I realize that gproc has richer features but I still don’t see the showstopper for using :global.register_name/2 (with :global.whereis_name/1 or {:global,term}) in the meantime - obviously I’m missing something.

1 Like

Are you just using Registry like a pubsub system?

If you’re using it for a PubSub then you are probably running a :duplicate registry, in which case there are better ways in handling Broadcasting across nodes than using Registry.dispatch.

If you want to build it yourself and still use most of your Registry implementation then what you need to do is have a Broadcaster at each node that is part of a :pg2 group or something. Then this Broadcaster is actually in charge of dispatching messages.

When it receives a local message it broadcasts the message to the other Broadcaster processes in the :pg2 group then runs Registry.dispatch/3 locally. When it receives a message from another node it just runs Registry.dispatch/3 locally.

That’s basically what phoenix_pubsub does. If you need something more than just PubSub that Registry provided then I would still recommend a per node Orchestrator process of some kind.

Once again though, this is for :duplicate registries. If you are using a :unique registry then @michalmuskala comment about registration being hard becomes the plain fact of the matter.

3 Likes

I am using :duplicate, and I am using it for pub sub, but not every process gets the same data when an event fires. When they subscribe they send along an mfa, and then when an event occurs, the process takes its potentially large state and runs the mfa on it to summarize it into a smaller summary that goes to the subscriber. This is because the summary is different for each subscriber due to permissions or timezone of that particular user. Like if a user needs to get a count of calls that were presented to him since midnight in his timezone. Versus another user who needs any call at his company since midnight in some other timezone.

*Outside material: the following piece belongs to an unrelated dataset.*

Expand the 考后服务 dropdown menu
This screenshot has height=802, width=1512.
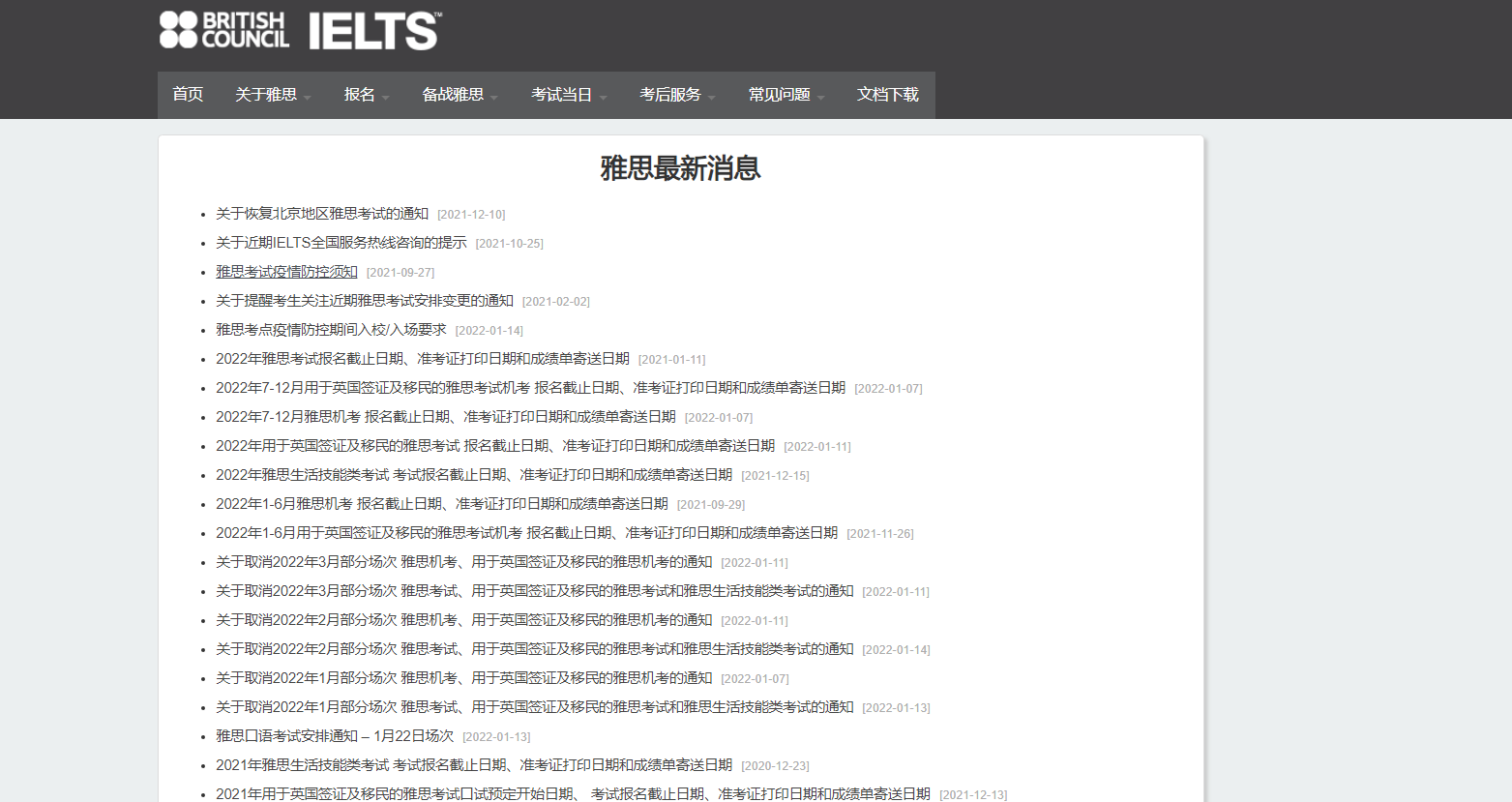677,95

That means that I can’t just use a dumb Broadcaster because I would have to send the entire state of each process to every node before it could be summarized, with no guarantee that any process even subscribed to that data.

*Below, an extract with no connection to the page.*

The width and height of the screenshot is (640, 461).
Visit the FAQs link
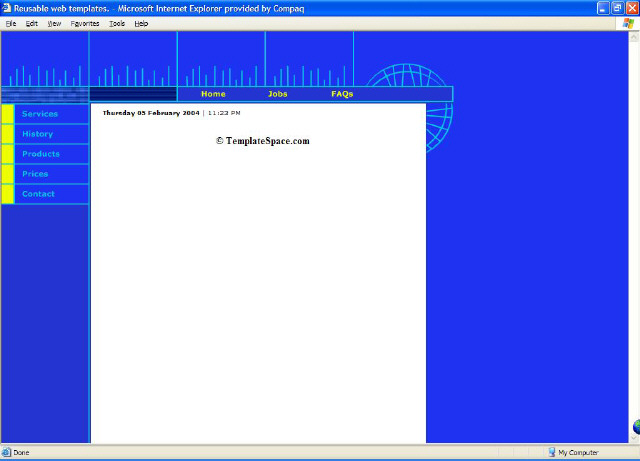point(342,94)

As for gproc, I’ve messed with it several times and I cannot get it to work. It seems to have what I need but when I try to use any global function I get the following error.

** (ErlangError) erlang error: :local_only

And I just don’t know what that means. If I could get past that I think I could maybe make this work.

2 Likes

This maybe?
[erlang-questions] How do I start gproc in a global way?

1 Like

I think maybe you’re using an :l atom where a :g atom should be used instead.

But the way your constructing your system seems interesting. I probably would have done it the other way around, and have the map/reduce offloaded onto the subscribing processes.

Either way, if you can give me an example of the call your making that throws the error I may be able to tell you what’s going on.

1 Like

A very quick rundown of your options:

  • Registry is local only
  • gproc has a global mode but the consensus is that it is unreliable. so consider it local only.
  • you can use pg (part of OTP) if you need a distributed process group (duplicate keys)
  • you can use global (part of OTP) if you need a distributed process registry (unique keys)
  • you can also use syn - you seem to already be aware of its pros/cons
  • you can also use Phoenix.Tracker, which is part of the phoenix_pubsub project, as a distributed process group (duplicate keys)

EDIT: Updated in 2023 to mention pg instead of pg2 in Erlang/OTP.

19 Likes

This is probably why I was having a problem with gproc. I guess I’ll fool with it and see if I can’t get it working. If gproc defaults to local only mode that would certainly explain why it wouldn’t work.

For those that have used gproc, what happens when you need to add an additional node? Would it just know about that node the first time a process on the node tried to use it?

1 Like

gproc - I hope it is somewhat reliable. I don’t need it to be perfect.
pg2 - It doesn’t store metadata with the subscription.
global - not appropriate
syn - I just looked at it again and I don’t know why I wrote it off earlier. I need dive into the code to be sure.
pheonix tracker - I’ll look at it, I hadn’t heard about it until this thread.

One thing I do not know, since both syn and gproc both need all of the nodes before they are started, what happens when you want to add a new node? Is there some way to reinit or specifically add a node to these without losing their state?

1 Like

Probably not, I think it has to do with the different ways gen_leader is implemented in those libraries. There probably isn’t a replication mechanism for those implementations. Moreover, these all need leaders because they have unique registration capabilities. With :global if two names conflict you can provide a conflict resolution function, but it just kills one randomly by default.

I my opinion, Phoenix.Tracker would be your the best for your use case. I wouldn’t have thought about it as a registry but it really is. The way it works is that instead of having to sync with a leader, each node has it’s own presence registry that pushes out a delta from its local changes to other nodes.

It has a way to duplicate the state to new nodes. So adding nodes at runtime doesn’t require new leader election and such.

3 Likes

Thank you so much! I have a much clearer picture of where I stand now.

1 Like

There is also lasp_pg

1 Like

Sorry for the late reply, I’m not active on these forums.

FYI and anyone interested, contrary to what stated here above Syn does not require all nodes to be connected before it can be initialized. The only requirement is that a node joining a cluster first connects to it before calling syn:init/0. This of course does not mean that all nodes need to be connected before syn can be initialized. Example code is in the README.

So yes, it is absolutely possible to add nodes to a running cluster and everything will work fine.

you can also use syn - you seem to already be aware of its cons

@josevalim would you mind expanding? I didn’t understand what cons you are referring to and I’d be happy to take yours and any feedback that could make it better.

Best,
r.

5 Likes